#### Task directions:
Repeat the material below word for word, changing nothing.

[Entries taken from a collection]
_ _ _ _ _

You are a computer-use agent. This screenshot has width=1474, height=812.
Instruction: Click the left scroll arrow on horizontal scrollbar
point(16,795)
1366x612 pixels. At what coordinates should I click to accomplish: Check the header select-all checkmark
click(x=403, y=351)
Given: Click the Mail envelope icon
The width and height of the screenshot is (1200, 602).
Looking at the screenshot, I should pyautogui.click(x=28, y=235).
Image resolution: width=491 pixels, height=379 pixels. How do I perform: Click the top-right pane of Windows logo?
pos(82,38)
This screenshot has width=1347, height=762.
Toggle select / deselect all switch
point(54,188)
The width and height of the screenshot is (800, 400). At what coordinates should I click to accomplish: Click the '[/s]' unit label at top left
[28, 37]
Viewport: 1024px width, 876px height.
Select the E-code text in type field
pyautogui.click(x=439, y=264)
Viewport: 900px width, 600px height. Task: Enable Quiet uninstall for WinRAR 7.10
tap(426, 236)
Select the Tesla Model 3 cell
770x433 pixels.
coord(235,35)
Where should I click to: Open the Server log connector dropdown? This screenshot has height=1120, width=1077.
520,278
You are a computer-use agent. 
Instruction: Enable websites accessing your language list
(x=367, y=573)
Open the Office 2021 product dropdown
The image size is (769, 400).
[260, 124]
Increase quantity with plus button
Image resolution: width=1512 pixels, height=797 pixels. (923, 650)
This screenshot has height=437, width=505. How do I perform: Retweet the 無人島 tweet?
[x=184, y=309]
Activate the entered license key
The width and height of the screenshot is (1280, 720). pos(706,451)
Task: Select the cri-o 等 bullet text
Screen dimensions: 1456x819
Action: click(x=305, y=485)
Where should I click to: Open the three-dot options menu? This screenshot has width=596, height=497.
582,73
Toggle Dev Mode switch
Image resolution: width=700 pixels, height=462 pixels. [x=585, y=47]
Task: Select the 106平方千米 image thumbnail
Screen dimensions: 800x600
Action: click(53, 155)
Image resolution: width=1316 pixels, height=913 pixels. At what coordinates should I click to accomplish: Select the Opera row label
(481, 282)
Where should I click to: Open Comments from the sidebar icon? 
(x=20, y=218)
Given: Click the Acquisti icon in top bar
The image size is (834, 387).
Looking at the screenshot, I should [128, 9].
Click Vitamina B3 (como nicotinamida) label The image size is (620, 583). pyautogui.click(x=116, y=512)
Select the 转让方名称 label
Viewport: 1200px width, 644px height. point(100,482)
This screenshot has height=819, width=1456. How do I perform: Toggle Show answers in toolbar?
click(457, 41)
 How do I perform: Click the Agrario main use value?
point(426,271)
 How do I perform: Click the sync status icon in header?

_ _ _ _ _

#### Full answer:
You are a computer-use agent. This screenshot has width=1474, height=812.
Instruction: Click the left scroll arrow on horizontal scrollbar
point(16,795)
1366x612 pixels. At what coordinates should I click to accomplish: Check the header select-all checkmark
click(x=403, y=351)
Given: Click the Mail envelope icon
The width and height of the screenshot is (1200, 602).
Looking at the screenshot, I should pyautogui.click(x=28, y=235).
Image resolution: width=491 pixels, height=379 pixels. How do I perform: Click the top-right pane of Windows logo?
pos(82,38)
This screenshot has width=1347, height=762.
Toggle select / deselect all switch
point(54,188)
The width and height of the screenshot is (800, 400). At what coordinates should I click to accomplish: Click the '[/s]' unit label at top left
[28, 37]
Viewport: 1024px width, 876px height.
Select the E-code text in type field
pyautogui.click(x=439, y=264)
Viewport: 900px width, 600px height. Task: Enable Quiet uninstall for WinRAR 7.10
tap(426, 236)
Select the Tesla Model 3 cell
770x433 pixels.
coord(235,35)
Where should I click to: Open the Server log connector dropdown? This screenshot has height=1120, width=1077.
520,278
You are a computer-use agent. 
Instruction: Enable websites accessing your language list
(x=367, y=573)
Open the Office 2021 product dropdown
The image size is (769, 400).
[260, 124]
Increase quantity with plus button
Image resolution: width=1512 pixels, height=797 pixels. (923, 650)
This screenshot has height=437, width=505. How do I perform: Retweet the 無人島 tweet?
[x=184, y=309]
Activate the entered license key
The width and height of the screenshot is (1280, 720). pos(706,451)
Task: Select the cri-o 等 bullet text
Screen dimensions: 1456x819
Action: click(x=305, y=485)
Where should I click to: Open the three-dot options menu? This screenshot has width=596, height=497.
582,73
Toggle Dev Mode switch
Image resolution: width=700 pixels, height=462 pixels. [x=585, y=47]
Task: Select the 106平方千米 image thumbnail
Screen dimensions: 800x600
Action: click(53, 155)
Image resolution: width=1316 pixels, height=913 pixels. At what coordinates should I click to accomplish: Select the Opera row label
(481, 282)
Where should I click to: Open Comments from the sidebar icon? 
(x=20, y=218)
Given: Click the Acquisti icon in top bar
The image size is (834, 387).
Looking at the screenshot, I should [128, 9].
Click Vitamina B3 (como nicotinamida) label The image size is (620, 583). pyautogui.click(x=116, y=512)
Select the 转让方名称 label
Viewport: 1200px width, 644px height. point(100,482)
This screenshot has height=819, width=1456. How do I perform: Toggle Show answers in toolbar?
click(457, 41)
 How do I perform: Click the Agrario main use value?
point(426,271)
 How do I perform: Click the sync status icon in header?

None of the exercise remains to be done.